I came up with three options:
- Jesus does not support, participate in or endorse tap dancing. Perhaps it’s some connotation between the performing arts and the gay community. I dunno, but you can bet Jerry Falwell would agree.
- It’s Jesus in the Anglo pronunciation, but Jesus used as a first name. So, “Hey-seuss” may have been some sort of Mexican wrestler who refused to give in. OK, less plausible.
- Jesus didn’t tap out while on the cross, or maybe throughout his life. The cross part doesn’t make sense, because, you know, he was hung by his hands and feet, and tapping the mat would have been pretty difficult.
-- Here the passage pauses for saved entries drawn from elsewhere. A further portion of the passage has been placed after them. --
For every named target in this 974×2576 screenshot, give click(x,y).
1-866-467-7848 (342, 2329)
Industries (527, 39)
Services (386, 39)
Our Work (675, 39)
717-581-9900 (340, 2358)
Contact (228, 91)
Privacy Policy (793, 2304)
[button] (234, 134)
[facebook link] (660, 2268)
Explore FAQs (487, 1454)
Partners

The second part… maybe I get it. Maybe.
Turns out, a quick Google search told me that the third option is right. The phrase comes from is “a Christian brand of mixed martial arts (MMA) clothing.” Wow. I’ll just let that sink in for a few minutes. Because when you think of two guys pummeling the crap out of each other to the delight of a frothing mass of fight fans, I’m assuming they’re also thinking one thing and one thing only: WWJD.